• [Supplied material]
<<<<

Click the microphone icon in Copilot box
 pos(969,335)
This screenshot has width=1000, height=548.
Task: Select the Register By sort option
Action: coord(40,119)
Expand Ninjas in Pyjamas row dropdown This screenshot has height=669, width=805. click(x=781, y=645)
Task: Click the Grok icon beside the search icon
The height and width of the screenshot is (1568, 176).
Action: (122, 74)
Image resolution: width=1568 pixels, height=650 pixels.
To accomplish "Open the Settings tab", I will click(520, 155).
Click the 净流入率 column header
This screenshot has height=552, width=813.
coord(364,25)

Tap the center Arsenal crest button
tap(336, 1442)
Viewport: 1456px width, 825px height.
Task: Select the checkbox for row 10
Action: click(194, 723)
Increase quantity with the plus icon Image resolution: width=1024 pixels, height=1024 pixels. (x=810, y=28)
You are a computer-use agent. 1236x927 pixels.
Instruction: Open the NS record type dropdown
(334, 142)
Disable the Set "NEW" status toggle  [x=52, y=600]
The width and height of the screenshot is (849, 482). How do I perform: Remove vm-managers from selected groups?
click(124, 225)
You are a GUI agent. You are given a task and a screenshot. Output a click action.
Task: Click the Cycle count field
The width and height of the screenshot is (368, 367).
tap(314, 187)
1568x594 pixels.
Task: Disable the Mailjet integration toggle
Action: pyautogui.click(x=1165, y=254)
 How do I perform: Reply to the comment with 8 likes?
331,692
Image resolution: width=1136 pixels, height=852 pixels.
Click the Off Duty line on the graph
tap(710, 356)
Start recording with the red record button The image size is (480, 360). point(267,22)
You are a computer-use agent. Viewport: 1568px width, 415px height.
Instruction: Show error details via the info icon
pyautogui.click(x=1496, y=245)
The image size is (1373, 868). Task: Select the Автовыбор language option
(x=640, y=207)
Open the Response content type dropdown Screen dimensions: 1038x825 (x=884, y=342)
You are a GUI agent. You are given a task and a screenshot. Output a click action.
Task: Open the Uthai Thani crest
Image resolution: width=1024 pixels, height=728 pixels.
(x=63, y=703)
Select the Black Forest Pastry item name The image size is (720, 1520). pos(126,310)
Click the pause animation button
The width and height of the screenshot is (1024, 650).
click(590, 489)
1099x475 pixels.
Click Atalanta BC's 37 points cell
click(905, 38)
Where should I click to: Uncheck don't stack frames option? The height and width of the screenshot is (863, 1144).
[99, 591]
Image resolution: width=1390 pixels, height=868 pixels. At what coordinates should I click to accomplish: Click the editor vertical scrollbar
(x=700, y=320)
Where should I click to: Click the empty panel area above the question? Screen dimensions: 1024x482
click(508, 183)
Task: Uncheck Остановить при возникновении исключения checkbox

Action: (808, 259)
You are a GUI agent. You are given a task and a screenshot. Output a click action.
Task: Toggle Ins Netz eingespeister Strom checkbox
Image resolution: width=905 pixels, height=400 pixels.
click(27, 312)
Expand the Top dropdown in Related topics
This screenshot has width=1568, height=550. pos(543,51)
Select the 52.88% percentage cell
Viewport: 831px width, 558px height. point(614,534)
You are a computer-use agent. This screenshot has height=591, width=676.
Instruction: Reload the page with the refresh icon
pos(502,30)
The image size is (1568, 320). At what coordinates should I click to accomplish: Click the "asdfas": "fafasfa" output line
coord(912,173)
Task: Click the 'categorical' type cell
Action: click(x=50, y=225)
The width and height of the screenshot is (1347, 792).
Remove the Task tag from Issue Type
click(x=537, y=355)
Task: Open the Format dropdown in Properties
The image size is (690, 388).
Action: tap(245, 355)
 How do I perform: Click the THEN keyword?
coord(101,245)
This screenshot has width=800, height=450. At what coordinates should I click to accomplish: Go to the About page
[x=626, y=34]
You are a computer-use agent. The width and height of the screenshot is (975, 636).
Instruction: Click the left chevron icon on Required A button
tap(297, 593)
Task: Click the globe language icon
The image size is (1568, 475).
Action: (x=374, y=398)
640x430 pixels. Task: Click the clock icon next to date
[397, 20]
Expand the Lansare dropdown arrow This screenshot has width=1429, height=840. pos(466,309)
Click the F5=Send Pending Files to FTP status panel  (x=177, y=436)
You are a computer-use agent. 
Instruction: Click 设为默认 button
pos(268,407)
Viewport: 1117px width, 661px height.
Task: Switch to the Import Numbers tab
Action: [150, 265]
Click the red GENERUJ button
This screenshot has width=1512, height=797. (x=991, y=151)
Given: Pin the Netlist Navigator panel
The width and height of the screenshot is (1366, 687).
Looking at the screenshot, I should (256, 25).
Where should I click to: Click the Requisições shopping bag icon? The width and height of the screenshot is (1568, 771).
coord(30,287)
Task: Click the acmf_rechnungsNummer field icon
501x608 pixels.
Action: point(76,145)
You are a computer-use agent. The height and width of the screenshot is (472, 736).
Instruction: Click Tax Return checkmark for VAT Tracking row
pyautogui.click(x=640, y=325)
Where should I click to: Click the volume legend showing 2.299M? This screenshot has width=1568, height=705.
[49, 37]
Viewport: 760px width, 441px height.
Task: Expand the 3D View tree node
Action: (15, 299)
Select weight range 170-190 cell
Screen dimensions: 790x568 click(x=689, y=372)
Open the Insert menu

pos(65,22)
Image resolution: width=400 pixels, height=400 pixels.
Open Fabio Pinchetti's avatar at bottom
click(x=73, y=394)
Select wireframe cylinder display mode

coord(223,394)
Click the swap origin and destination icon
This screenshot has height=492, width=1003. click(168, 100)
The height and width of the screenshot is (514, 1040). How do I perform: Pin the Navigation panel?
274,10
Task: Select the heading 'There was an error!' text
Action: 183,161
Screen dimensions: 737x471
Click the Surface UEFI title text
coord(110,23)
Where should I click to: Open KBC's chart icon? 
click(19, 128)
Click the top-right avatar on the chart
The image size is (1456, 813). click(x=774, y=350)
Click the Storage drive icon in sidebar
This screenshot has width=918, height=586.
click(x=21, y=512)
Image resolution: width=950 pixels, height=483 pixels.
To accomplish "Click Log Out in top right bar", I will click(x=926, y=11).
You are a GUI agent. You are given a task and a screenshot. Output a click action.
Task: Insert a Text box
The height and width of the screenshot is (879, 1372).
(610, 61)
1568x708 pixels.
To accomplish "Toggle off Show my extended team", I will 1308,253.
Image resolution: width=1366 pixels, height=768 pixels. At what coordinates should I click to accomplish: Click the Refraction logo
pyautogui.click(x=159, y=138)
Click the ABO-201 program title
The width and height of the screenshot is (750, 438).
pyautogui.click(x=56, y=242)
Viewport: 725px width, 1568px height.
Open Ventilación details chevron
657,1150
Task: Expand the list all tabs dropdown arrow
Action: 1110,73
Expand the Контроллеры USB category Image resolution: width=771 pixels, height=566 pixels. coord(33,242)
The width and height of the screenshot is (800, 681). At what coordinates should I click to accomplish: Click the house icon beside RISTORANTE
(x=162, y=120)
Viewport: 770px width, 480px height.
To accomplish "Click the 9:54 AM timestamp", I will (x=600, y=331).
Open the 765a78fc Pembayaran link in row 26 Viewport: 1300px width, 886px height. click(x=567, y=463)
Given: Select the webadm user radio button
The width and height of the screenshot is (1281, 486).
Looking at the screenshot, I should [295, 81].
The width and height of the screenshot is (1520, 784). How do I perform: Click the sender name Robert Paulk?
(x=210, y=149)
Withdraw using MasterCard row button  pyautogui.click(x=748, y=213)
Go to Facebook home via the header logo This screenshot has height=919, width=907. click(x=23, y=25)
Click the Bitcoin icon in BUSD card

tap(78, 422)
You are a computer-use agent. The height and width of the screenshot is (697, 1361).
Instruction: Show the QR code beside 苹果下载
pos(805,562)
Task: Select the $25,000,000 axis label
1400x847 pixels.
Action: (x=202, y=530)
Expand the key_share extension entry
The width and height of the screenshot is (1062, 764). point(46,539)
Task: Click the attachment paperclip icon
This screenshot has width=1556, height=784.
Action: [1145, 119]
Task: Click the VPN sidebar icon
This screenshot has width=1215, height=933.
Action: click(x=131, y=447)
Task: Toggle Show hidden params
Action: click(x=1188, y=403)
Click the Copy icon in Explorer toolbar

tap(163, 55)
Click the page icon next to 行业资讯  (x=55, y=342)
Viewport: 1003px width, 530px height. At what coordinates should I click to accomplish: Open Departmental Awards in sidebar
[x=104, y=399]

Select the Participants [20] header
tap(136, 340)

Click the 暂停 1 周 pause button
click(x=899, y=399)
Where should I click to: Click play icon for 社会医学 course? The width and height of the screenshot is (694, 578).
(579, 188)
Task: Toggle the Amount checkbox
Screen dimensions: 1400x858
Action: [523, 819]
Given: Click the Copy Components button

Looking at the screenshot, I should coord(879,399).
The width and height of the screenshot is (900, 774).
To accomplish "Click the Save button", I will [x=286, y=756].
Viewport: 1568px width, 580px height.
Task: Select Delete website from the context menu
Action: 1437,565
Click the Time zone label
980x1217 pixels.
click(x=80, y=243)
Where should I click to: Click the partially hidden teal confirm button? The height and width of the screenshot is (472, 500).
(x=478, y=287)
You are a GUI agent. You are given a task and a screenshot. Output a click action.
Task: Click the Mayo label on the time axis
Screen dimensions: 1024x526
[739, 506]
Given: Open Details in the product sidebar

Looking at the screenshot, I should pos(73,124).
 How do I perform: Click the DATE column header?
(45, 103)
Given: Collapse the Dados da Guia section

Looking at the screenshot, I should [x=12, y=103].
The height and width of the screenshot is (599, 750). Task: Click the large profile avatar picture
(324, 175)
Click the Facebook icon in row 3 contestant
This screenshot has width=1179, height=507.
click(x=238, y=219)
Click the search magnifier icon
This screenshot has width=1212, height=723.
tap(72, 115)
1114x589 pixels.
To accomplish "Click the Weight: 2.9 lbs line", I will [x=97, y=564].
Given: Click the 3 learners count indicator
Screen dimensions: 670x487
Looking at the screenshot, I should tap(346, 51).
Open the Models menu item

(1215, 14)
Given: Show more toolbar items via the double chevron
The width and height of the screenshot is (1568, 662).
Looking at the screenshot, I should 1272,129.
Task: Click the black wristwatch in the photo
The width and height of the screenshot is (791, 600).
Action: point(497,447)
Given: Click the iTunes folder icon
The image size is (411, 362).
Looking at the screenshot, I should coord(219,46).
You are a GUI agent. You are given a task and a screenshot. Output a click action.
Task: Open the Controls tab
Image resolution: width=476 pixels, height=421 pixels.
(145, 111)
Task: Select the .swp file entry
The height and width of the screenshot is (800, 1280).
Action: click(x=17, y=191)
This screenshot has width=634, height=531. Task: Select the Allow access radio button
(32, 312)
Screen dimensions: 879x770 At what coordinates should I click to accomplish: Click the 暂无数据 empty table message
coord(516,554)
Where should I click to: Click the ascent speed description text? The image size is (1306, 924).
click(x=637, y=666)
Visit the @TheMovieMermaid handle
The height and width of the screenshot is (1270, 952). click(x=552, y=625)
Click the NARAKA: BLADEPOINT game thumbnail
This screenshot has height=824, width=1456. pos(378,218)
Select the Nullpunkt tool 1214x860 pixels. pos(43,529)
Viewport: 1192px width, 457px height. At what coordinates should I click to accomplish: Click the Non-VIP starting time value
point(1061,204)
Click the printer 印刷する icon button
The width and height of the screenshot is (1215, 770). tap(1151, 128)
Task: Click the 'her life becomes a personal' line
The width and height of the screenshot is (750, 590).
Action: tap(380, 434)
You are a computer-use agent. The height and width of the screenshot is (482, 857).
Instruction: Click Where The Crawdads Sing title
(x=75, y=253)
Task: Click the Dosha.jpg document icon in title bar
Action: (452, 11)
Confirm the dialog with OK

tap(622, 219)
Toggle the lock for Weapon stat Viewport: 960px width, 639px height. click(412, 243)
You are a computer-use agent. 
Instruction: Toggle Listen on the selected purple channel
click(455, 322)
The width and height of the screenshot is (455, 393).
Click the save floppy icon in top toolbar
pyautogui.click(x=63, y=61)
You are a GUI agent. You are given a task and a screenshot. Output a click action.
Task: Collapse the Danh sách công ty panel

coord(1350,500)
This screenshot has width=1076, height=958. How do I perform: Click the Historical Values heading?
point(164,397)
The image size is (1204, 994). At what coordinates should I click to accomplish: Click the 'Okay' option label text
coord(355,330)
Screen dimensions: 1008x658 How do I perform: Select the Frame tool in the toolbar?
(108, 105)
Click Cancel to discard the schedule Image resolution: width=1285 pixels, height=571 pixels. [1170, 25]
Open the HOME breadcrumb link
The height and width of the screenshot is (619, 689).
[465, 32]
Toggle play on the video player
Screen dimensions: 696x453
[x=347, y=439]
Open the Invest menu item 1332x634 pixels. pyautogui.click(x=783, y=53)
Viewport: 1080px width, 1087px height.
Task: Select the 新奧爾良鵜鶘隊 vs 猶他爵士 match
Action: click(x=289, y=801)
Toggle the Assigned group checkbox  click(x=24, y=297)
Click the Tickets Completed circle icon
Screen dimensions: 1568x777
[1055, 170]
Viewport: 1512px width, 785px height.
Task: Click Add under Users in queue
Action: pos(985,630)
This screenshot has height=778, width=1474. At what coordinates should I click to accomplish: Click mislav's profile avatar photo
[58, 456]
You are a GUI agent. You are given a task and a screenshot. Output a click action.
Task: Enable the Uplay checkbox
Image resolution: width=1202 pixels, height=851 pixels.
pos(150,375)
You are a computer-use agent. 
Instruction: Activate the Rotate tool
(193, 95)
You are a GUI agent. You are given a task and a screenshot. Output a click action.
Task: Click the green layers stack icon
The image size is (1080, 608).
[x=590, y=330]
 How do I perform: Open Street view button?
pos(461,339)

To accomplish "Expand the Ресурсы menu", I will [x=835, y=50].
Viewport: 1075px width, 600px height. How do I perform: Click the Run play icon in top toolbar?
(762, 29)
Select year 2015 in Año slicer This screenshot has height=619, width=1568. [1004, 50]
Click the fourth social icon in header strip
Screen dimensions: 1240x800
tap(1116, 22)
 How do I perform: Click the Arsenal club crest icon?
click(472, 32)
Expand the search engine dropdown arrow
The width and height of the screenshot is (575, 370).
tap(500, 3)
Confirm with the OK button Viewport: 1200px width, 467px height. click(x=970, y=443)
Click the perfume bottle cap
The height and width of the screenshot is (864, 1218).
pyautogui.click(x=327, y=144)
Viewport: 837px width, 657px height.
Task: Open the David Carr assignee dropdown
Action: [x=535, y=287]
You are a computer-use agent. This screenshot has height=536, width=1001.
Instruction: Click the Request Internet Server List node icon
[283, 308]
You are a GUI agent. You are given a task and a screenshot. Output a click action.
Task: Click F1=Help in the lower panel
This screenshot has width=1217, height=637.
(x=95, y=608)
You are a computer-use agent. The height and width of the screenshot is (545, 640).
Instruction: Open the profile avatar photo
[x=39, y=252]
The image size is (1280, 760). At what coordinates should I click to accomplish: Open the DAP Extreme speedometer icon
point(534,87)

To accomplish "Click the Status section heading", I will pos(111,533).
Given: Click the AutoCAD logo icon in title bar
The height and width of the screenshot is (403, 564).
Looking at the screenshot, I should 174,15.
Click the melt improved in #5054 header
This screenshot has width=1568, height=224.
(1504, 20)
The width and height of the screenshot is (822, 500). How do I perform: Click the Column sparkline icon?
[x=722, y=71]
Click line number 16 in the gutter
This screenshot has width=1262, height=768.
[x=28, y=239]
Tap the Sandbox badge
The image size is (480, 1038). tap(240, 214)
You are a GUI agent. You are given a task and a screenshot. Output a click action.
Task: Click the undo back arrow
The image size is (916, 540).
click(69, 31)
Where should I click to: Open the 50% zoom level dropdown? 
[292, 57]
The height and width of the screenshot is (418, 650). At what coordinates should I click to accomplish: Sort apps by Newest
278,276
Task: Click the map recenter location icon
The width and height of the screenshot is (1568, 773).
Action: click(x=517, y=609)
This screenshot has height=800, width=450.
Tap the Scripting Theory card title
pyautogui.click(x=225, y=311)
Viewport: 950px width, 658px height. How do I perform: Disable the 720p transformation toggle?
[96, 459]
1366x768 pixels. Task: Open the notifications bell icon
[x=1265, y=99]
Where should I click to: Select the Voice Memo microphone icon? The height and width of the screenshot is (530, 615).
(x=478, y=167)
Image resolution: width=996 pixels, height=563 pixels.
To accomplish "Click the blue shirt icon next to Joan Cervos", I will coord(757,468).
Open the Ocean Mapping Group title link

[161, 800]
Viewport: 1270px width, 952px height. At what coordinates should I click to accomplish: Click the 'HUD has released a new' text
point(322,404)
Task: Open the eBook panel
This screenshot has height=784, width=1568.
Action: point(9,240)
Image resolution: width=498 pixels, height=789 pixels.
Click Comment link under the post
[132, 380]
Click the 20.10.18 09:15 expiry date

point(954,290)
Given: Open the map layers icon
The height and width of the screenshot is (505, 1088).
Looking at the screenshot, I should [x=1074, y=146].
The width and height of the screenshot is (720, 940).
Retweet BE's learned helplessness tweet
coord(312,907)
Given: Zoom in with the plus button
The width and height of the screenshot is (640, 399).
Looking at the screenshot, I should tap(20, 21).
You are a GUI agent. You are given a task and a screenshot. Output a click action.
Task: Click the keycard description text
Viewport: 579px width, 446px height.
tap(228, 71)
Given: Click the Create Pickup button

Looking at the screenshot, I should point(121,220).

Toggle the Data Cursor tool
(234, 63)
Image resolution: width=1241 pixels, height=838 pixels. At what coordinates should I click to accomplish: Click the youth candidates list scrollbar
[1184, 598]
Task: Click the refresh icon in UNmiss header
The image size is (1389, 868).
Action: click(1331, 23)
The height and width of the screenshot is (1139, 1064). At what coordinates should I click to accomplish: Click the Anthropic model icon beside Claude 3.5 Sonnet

>>>>

• [Task directions]
Lines from the beginning of the data above through the line containing "Disable the Set" are to be returned exactly, and no others.

• [Output below]
Click the microphone icon in Copilot box
 pos(969,335)
This screenshot has width=1000, height=548.
Task: Select the Register By sort option
Action: coord(40,119)
Expand Ninjas in Pyjamas row dropdown This screenshot has height=669, width=805. click(x=781, y=645)
Task: Click the Grok icon beside the search icon
The height and width of the screenshot is (1568, 176).
Action: (122, 74)
Image resolution: width=1568 pixels, height=650 pixels.
To accomplish "Open the Settings tab", I will click(520, 155).
Click the 净流入率 column header
This screenshot has height=552, width=813.
coord(364,25)

Tap the center Arsenal crest button
tap(336, 1442)
Viewport: 1456px width, 825px height.
Task: Select the checkbox for row 10
Action: click(194, 723)
Increase quantity with the plus icon Image resolution: width=1024 pixels, height=1024 pixels. (x=810, y=28)
You are a computer-use agent. 1236x927 pixels.
Instruction: Open the NS record type dropdown
(334, 142)
Disable the Set "NEW" status toggle  [x=52, y=600]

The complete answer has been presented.